The Turner Diaries is a work of dystopian fiction; this genre emerged prominently in the early 19th century, and early dystopian novels often had racist themes. Terrorism researcher J.M. Berger connected Turner to several other racial dystopia novels, saying they had influenced Turner's development directly or indirectly (i.e. having been directly read by Pierce, or having inspired works that he read). He particularly noted The Turner Diaries as having "striking similarities" with the book Anticipations of the Future.'

Jack London's 1907 novel The Iron Heel has also been seen as an influence; The Turner Diaries shares some themes, descriptions and its main narrative device (that of a work annotated by a future historian) with that book.' Pierce disputed that this book was an influence. The 1969 novel The Spook Who Sat by the Door by black author Sam Greenlee is also seen as a possible influence on The Turner Diaries; the release of its film adaption was controversial and widely publicized. It follows the first black CIA agent, who then uses his knowledge to lead a black insurgency against the CIA. Greenlee described it as "a training manual for guerrilla warfare", and all white characters in the book are racists who have exclusively hostile interactions with the protagonists.'

In Pierce's authorized biography The Fame of a Dead Man's Deeds, the anonymous 1959 novel The John Franklin Letters was cited by Pierce as the most direct inspiration for the novel. Pierce was given this book by Revilo P. Oliver, who is considered the most probable author of The John Franklin Letters. Oliver had written a review for Attack! In a meeting, probably in late 1974, Pierce expressed to Oliver that he was having difficulty getting people to respond to his message. Oliver suggested he write fiction, something Pierce had not previously done, arguing that the kinds of people who would agree with Pierce's views were not the kind of people who would read the non-fiction material Pierce had previously written. Oliver suggested that Pierce write in a genre enjoyed by the people who Pierce's ideas would appeal to, which Oliver said was "fiction, and particularly light, action-filled recreational fiction". Similar to The John Franklin Letters, The Turner Diaries utilizes a framing device where the events are prefaced by an in-universe future historian.

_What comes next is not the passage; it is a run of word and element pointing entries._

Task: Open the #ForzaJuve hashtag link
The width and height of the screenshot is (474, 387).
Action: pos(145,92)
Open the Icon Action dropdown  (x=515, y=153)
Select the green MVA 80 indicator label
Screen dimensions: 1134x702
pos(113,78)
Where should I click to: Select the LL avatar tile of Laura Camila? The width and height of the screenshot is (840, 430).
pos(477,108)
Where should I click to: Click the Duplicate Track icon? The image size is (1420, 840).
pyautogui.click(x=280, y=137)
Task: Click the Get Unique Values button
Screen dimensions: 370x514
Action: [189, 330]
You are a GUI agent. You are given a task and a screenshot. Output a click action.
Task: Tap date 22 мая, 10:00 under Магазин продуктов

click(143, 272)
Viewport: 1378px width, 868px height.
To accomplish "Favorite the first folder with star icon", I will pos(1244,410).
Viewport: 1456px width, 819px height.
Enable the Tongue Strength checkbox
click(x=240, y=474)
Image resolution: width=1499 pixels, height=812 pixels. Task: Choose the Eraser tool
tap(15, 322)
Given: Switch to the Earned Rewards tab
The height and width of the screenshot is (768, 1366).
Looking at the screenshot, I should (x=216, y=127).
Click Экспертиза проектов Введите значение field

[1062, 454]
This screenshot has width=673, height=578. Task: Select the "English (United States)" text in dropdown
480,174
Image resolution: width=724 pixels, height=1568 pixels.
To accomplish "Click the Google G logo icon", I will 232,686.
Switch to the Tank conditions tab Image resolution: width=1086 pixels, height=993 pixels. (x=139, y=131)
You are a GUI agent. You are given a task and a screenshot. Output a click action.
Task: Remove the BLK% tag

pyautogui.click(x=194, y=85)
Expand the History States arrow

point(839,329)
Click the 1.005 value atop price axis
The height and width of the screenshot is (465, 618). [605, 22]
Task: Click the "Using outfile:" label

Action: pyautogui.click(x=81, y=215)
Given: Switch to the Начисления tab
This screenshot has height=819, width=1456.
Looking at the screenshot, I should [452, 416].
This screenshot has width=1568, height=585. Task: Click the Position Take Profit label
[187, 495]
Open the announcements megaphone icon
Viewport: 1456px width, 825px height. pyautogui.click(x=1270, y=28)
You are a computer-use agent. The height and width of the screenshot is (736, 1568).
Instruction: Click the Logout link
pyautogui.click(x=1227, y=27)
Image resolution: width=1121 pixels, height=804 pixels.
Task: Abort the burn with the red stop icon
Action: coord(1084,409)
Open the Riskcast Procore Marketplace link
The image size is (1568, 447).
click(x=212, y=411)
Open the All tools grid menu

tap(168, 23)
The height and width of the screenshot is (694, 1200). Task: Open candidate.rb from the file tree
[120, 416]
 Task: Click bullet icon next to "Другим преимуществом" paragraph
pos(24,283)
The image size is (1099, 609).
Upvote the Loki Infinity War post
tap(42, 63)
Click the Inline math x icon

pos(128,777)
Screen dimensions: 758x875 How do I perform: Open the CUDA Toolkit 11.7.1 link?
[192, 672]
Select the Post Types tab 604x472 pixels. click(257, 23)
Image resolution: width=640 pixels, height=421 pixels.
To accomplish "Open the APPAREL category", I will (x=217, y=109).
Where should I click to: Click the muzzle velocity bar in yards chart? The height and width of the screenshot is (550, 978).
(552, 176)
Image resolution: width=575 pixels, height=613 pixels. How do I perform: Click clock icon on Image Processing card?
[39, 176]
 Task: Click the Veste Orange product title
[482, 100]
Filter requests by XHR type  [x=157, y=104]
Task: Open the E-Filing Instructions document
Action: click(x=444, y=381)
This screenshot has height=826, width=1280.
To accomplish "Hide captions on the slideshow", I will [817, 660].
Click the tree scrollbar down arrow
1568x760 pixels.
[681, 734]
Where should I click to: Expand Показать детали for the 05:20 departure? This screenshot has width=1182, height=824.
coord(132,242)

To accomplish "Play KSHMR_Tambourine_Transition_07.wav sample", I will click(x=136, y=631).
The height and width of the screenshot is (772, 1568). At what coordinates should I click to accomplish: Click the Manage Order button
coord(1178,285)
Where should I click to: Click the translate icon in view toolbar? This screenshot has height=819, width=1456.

While Pierce was writing The Turner Diaries, his favorite book was The Riot Makers: The Technology of Social Demolition by Eugene H. Methvin. That book was a right-wing survey of left-wing propaganda and tactics, which Methvin saw as instigating 1960s rioting; Methvin is critical and attempts to expose these tactics, especially the practice of what Methvin called "pre-conditioning". Pierce, however, saw in The Riot Makers a guide to making his own propaganda based on the very tactics Methvin was criticizing. Pierce believed identification and was the key element in writing propaganda fiction. Pierce said:
Simply, the reader—or television watcher or movie viewer or playgoer—comes to identify with the protagonist. And once that happens, you’ve got this person where you want him.

== Publication history ==
The Turner Diaries was originally serialized in Attack! between 1975 and 1978, with one chapter released per issue during this period. The first issue of Attack! to serialize Turner was the January 1975 issue. The main story was originally set in the 1980s; Pierce changed it to the 1990s when the series was compiled to be published as a book.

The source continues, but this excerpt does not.